Despite regulatory ambiguity and setbacks such as FTX, the digital asset industry continue to recover. BlackRock's recent Bitcoin ETF application exemplifies the rising institutional demand and intensifying global competition in the nascent industry, as evidenced by BlackRock's recent Bitcoin ETF application. Ethereum, the second-largest , held steady at $1,844, whereas other significant cryptocurrencies experienced gains, with Solana's token (SOL) increasing by over 14%.

In a conference speech, Federal Reserve Chair Jerome Powell acknowledged the central bank's ambiguity regarding inflationary measures. Powell emphasized that reducing inflation and its impact will take time, although the effects of monetary tightening are already visible in interest-rate-sensitive sectors such as housing and investments.

Akash Mahendra, director at Haven1 Foundation and portfolio manager at Yield App, commented on the recent bitcoin ETF frenzy and emphasized the significance of innovation to the industry's success. Positive institutional endorsements notwithstanding, blockchain's true potential rests in its ability to provide innovative solutions beyond traditional finance.

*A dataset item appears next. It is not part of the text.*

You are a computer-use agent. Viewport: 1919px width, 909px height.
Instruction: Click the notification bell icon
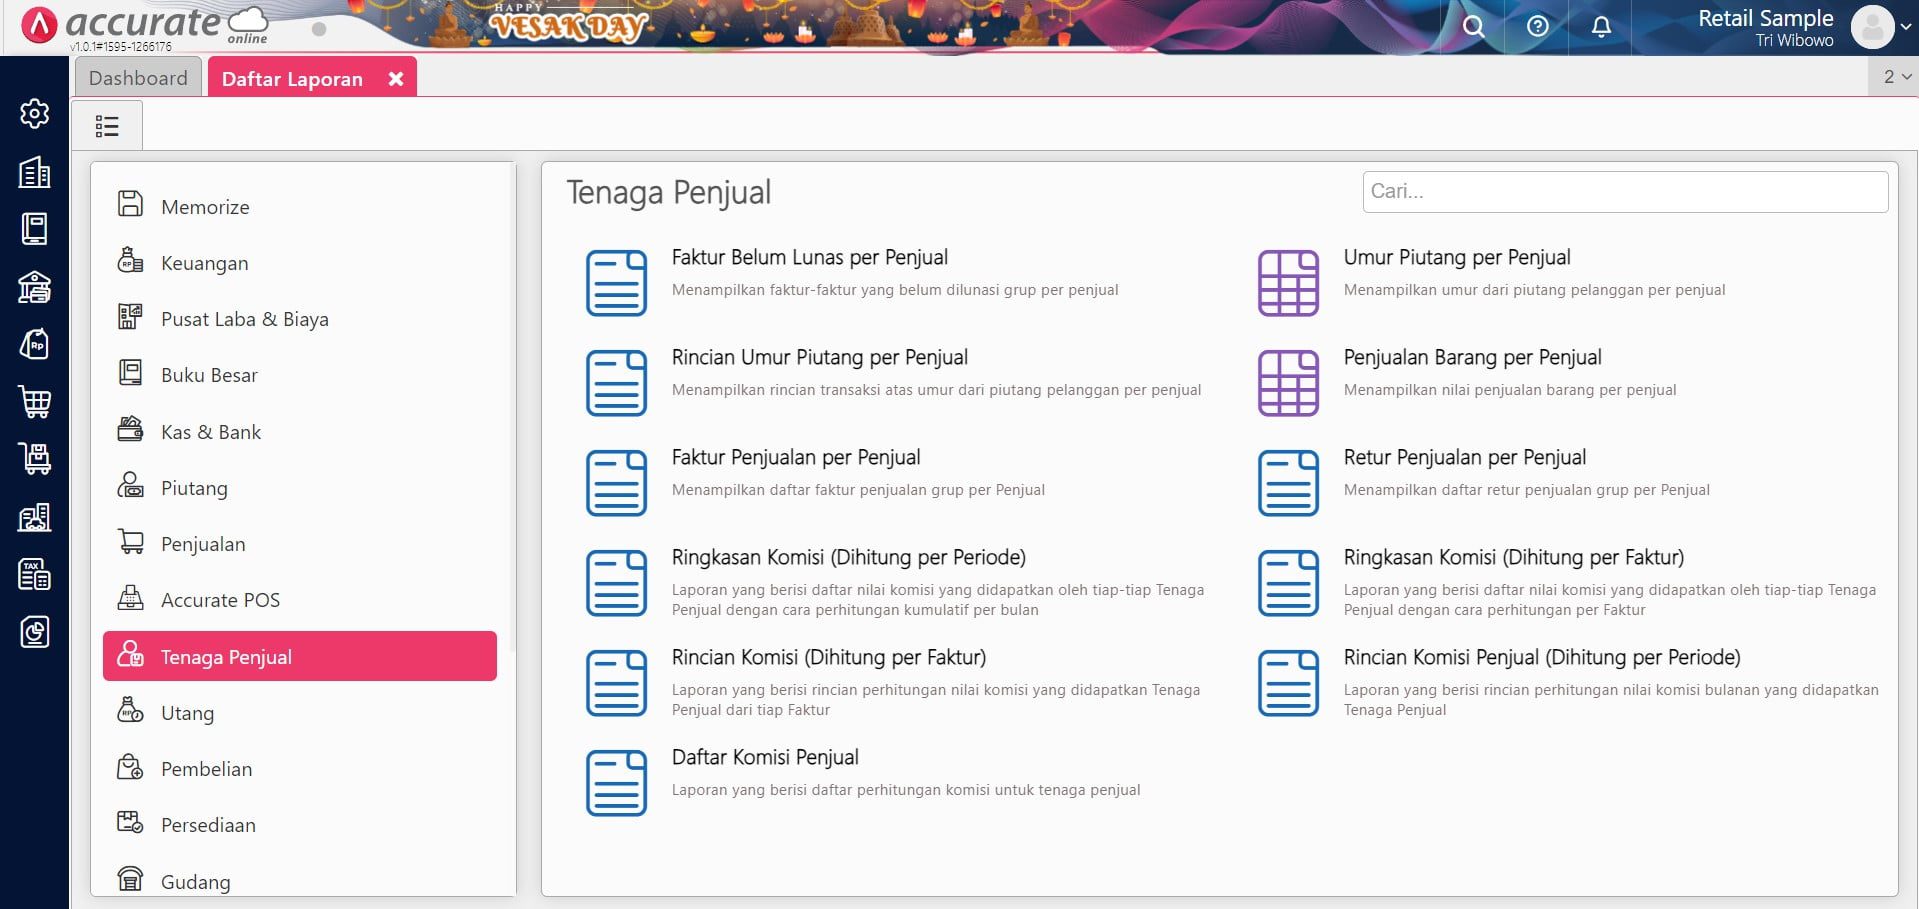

BTC/USD price remained steady above the 30,000.00 level, with a bullish fundamental outlook. It is a primary sign that bulls are interested in this instrument, which can increase the price toward the 34.000.00 psychological resistance level.

However, any bearish break and a daily candle below the 20 DMA could lower the price toward the 26181.00 support level before forming a bullish trend.

A lighter volume is expected in the coming days due to the shift of a new month and a yearly close. Investors should wait for how the Non-farm payroll comes, which may work as a leader in setting the market trend.